When we want to organize a lot of products and its behaviors into multiple Extensions, it can get daunting on what strategies to use.
Going into this unplanned could lead to a very messy code base, making it unnecessarily difficult to navigate, maintain, and control.
Here are the strategies we usually use and recommend.
Strategy 1 - Core & Product Specific Extensions
This concept is based on having one main Core Extension and several Product Specific Extensions.
As such, common behaviors shared from multiple Product Specific Extensions will reside in the Core Extension.
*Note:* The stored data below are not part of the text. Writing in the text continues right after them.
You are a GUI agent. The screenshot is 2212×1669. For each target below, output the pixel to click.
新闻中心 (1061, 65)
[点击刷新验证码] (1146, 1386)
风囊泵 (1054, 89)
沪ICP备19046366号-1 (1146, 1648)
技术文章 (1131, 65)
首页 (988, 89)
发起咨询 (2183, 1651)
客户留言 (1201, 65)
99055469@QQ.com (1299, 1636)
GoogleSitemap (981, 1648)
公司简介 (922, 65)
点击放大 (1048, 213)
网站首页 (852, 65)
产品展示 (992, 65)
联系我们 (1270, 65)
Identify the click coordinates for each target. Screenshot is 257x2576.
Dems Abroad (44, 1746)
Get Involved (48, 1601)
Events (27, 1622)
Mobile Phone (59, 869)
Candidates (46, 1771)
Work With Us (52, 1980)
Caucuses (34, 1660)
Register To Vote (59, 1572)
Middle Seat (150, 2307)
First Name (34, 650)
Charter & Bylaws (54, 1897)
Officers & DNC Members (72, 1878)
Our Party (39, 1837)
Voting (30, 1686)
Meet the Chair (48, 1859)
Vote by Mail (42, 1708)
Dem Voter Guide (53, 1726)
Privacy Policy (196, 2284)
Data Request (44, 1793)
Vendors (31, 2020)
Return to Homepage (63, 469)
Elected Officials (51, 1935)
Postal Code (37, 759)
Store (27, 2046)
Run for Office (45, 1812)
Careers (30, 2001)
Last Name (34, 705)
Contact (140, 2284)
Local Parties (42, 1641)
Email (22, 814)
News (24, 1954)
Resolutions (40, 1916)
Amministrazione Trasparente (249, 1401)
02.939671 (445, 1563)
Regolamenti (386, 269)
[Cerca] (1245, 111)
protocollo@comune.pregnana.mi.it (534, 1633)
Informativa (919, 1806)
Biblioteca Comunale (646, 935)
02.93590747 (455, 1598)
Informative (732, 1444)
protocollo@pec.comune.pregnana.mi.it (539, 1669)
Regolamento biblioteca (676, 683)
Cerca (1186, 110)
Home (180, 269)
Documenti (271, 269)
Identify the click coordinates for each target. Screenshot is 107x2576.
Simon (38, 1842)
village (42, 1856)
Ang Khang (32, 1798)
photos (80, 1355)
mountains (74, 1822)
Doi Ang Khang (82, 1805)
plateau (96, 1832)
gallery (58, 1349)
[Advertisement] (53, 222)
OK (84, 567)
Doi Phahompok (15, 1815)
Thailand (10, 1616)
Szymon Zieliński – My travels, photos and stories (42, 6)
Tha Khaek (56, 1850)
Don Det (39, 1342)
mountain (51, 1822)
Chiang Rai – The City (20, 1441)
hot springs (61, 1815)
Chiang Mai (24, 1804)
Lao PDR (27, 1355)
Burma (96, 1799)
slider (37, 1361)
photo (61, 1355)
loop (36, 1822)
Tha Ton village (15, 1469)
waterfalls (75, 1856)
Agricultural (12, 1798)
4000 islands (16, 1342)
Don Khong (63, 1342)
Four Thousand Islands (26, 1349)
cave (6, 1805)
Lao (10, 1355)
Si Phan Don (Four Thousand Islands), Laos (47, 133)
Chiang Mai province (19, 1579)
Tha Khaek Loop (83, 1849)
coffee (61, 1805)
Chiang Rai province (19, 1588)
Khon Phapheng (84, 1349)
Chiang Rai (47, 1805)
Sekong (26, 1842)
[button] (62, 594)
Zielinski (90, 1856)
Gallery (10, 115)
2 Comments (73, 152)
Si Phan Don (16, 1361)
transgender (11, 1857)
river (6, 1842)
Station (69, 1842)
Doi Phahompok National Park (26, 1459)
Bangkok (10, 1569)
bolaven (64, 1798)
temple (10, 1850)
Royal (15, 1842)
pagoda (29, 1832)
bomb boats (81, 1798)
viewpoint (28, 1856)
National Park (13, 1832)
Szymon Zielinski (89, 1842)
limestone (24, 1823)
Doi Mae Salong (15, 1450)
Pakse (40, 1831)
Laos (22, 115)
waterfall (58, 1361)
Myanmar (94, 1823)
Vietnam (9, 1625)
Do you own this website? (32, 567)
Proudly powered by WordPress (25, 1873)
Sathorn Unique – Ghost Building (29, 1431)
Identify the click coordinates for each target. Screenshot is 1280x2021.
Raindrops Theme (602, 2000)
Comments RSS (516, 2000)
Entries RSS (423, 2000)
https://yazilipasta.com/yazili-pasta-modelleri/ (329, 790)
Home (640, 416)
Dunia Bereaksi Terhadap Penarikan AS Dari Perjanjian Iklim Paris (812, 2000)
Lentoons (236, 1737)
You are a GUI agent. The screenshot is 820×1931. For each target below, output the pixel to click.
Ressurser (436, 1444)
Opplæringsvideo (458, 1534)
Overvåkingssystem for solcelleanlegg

This Extension has its own packages and must be included in the release box when building a release in CET Build Central, just like how we do with any abstracts. When releasing this Extension in MyConfigura, make sure to make this Extension free and NOT visible in the marketplace using the checkboxes:
If a main toolbox will be shown from this Extension, we can set up its visibility using channels or flags in the sub-Extensions.
Product Specific Extensions
These are sub-Extensions with product specific packages. We will have to add dependency to its Core Extension. These Extensions handle their own licenses and costs and will be released in the marketplace.
- This is an easy structure to build as we only need to add new packages for each Extension needed and include necessary packages in each of them.
- Multiple Extensions can be installed at the same time, each of them using the same core Extension.
- Problems may arise if we need to move around the Extensions or their functionalities at later stages of the development lifecycle.
- Major changes made to the core Extension may require updates or refactoring to the sub-Extensions.
- Collision may arise if the same packages are used in more than one sub-Extension. (This can be solved by using another hidden Extension that we add our dependencies on)
Strategy 2 - Channels
In this alternative, we only have one Extension, and we handle everything using channels.
- Only need to rebuild one Extension on new releases.
- Extension visibility can be changed even without new releases.
- No conflicts between sub-Extensions.
- No dependency issues when rearranging codes or functionalities.
- Implementing channels require a great deal of programming.
- An entire code base will be installed for every user.
- When updates are made to the Extension, every user will get an update even if it does not affect their usage area of the Extension.
- No flexibility for licensing and costs.
Strategy 1 & 2
The two alternatives provided are merely concepts we can leverage on, we can adjust our Extension based on our own requirements, such as using both concepts together.
An example will be having the Core and Product Specific Extension structure, but within each Product Specific Extension, we have behaviors (i.e., sub-Extensions, visible buttons) controlled by channels.
Even though there is flexibility in creating multi-Extensions, it is recommended to have the Extension structure planned out beforehand to avoid unnecessary headaches.